Brief:
In the entries below, start at the line that contains "Click the 3uTools desktop shortcut" and copy each line word for word, stopping after the line that contains "click(271, 138)".

[Entries for locating words and elements]

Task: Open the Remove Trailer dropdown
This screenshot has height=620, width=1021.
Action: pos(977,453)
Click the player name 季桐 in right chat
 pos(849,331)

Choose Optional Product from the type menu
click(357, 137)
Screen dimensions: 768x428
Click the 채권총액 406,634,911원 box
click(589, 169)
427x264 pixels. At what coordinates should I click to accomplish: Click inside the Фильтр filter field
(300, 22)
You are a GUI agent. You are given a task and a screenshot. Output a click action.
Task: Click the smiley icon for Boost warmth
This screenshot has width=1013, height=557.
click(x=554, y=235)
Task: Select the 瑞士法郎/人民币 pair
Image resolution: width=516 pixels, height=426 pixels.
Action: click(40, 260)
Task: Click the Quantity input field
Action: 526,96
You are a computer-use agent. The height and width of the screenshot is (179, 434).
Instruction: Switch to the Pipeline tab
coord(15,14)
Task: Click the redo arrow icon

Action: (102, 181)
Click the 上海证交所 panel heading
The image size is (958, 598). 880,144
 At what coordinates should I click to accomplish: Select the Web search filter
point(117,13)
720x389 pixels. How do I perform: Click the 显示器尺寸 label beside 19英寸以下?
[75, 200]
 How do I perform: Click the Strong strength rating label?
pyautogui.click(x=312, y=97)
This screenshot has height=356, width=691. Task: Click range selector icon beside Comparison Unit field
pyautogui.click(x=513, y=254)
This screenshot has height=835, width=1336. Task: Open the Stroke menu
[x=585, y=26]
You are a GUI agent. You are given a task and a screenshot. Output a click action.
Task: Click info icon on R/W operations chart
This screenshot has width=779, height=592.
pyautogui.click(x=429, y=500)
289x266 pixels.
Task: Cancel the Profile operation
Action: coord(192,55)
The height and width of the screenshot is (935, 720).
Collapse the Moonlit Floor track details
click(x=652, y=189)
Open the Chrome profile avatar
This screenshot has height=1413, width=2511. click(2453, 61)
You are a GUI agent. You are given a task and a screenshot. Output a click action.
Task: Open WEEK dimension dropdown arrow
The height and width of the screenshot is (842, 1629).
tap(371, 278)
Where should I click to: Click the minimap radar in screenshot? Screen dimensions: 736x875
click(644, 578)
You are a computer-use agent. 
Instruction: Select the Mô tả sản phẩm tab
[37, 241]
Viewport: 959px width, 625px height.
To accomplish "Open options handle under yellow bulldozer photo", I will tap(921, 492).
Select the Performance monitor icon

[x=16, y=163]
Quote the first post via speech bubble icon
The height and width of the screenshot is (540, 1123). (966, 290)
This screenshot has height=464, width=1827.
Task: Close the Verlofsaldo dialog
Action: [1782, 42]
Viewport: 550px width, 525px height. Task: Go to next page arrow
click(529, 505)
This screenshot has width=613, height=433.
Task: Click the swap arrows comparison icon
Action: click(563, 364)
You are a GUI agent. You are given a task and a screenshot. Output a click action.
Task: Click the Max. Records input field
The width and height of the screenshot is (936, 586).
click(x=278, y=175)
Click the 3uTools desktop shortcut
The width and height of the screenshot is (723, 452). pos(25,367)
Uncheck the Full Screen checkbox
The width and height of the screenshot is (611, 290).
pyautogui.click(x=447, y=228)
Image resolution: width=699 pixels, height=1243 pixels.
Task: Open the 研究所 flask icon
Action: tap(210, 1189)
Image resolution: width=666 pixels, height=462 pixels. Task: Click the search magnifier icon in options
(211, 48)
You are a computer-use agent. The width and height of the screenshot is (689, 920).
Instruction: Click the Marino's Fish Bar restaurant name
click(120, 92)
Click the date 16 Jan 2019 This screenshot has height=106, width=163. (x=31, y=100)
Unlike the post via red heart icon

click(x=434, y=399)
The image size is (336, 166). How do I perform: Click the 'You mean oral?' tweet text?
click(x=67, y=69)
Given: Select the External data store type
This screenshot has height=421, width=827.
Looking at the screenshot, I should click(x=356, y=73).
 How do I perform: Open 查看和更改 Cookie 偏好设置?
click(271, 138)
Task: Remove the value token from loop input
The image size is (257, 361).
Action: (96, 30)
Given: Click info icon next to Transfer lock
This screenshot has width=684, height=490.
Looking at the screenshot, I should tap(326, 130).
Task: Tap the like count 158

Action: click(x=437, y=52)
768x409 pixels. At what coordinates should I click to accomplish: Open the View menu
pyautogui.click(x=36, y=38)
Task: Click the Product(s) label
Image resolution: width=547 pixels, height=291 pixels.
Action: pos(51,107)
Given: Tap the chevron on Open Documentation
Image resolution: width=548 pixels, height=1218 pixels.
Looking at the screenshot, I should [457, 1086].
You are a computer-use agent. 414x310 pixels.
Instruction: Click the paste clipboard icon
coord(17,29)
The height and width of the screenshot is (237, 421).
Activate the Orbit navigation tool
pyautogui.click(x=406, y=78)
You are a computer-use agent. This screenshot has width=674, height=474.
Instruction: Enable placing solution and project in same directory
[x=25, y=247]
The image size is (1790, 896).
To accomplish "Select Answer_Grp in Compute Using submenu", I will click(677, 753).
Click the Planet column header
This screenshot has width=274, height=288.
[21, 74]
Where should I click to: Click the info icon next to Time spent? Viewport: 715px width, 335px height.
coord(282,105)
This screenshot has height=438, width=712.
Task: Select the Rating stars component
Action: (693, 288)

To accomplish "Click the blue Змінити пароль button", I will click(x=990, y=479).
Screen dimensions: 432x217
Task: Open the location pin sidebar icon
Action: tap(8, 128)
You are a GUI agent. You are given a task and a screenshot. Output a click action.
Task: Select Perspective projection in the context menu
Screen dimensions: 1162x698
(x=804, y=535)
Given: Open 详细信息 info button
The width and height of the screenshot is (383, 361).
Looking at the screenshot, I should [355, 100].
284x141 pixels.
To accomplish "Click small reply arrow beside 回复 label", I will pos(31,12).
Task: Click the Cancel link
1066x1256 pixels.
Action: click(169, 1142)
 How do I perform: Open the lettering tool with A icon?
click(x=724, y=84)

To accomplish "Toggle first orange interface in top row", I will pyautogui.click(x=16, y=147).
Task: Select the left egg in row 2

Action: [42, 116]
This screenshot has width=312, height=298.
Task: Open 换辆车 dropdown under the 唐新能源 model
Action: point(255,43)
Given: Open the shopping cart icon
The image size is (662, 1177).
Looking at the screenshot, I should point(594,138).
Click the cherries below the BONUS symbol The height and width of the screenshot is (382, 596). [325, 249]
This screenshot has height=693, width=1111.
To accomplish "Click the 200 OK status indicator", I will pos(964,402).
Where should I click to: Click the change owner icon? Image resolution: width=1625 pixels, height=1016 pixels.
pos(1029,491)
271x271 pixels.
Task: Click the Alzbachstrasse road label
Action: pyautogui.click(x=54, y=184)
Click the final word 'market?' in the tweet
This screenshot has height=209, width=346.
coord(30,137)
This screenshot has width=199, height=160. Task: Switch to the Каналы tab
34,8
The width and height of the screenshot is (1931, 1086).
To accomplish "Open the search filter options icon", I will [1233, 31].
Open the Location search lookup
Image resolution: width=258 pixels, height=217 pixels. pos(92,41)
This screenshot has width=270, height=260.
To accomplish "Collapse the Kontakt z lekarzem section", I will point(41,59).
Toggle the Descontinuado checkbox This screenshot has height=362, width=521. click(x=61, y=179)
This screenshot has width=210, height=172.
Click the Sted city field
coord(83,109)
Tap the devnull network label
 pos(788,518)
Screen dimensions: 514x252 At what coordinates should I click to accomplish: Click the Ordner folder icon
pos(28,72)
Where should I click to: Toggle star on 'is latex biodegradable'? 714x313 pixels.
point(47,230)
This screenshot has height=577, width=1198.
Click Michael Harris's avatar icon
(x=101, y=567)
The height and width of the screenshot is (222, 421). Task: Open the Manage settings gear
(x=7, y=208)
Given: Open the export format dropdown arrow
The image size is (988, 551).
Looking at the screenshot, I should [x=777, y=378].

The completed task:
Click the 3uTools desktop shortcut
The width and height of the screenshot is (723, 452). pos(25,367)
Uncheck the Full Screen checkbox
The width and height of the screenshot is (611, 290).
pyautogui.click(x=447, y=228)
Image resolution: width=699 pixels, height=1243 pixels.
Task: Open the 研究所 flask icon
Action: tap(210, 1189)
Image resolution: width=666 pixels, height=462 pixels. Task: Click the search magnifier icon in options
(211, 48)
You are a computer-use agent. The width and height of the screenshot is (689, 920).
Instruction: Click the Marino's Fish Bar restaurant name
click(120, 92)
Click the date 16 Jan 2019 This screenshot has height=106, width=163. (x=31, y=100)
Unlike the post via red heart icon

click(x=434, y=399)
The image size is (336, 166). How do I perform: Click the 'You mean oral?' tweet text?
click(x=67, y=69)
Given: Select the External data store type
This screenshot has height=421, width=827.
Looking at the screenshot, I should click(x=356, y=73).
 How do I perform: Open 查看和更改 Cookie 偏好设置?
click(271, 138)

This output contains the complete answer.